WORK INSTRUCTIONS: Below are entries; output exactly the lines from the one with "The width and" to the one with "Report berry's reply", both included, and nothing else.

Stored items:

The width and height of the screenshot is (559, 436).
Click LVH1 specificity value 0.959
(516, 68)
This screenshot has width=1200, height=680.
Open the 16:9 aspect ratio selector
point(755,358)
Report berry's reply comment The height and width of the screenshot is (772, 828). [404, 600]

--

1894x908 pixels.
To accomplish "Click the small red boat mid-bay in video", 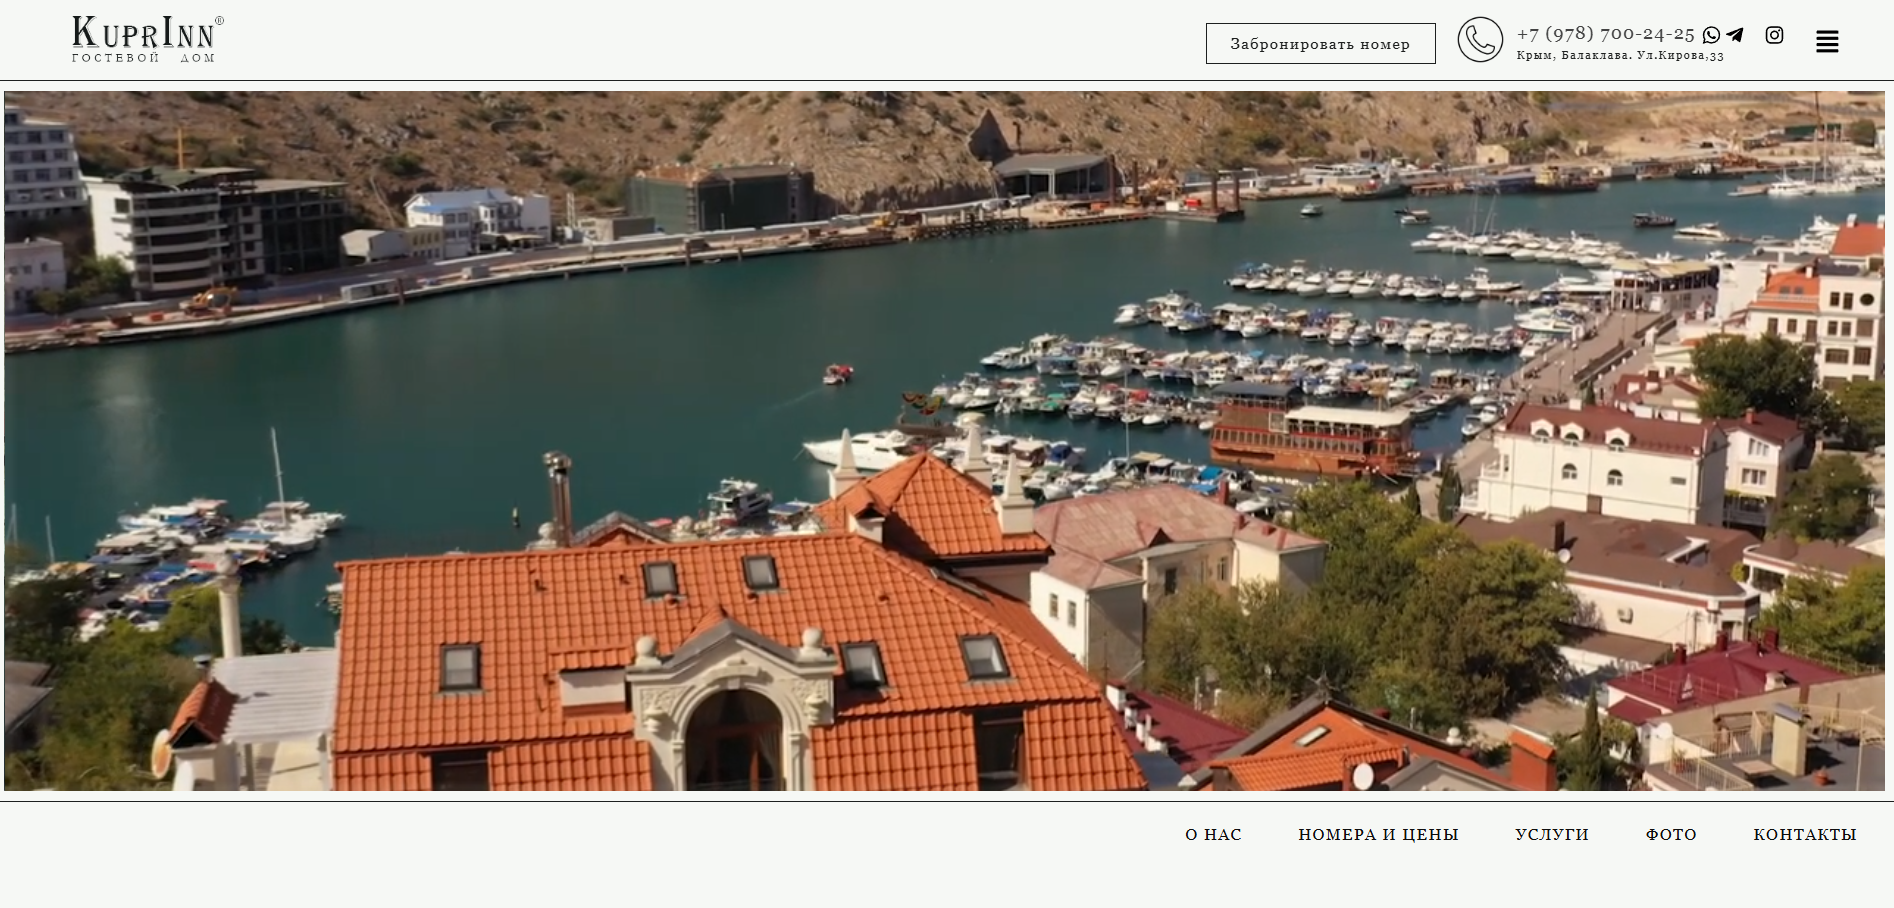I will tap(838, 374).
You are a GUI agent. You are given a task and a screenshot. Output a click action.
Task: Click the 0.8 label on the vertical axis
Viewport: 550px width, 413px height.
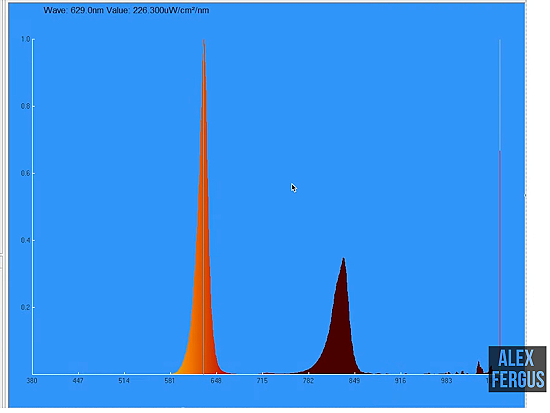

EXERCISE RESPONSE:
The width and height of the screenshot is (559, 436).
Click LVH1 specificity value 0.959
(516, 68)
This screenshot has width=1200, height=680.
Open the 16:9 aspect ratio selector
point(755,358)
Report berry's reply comment The height and width of the screenshot is (772, 828). [404, 600]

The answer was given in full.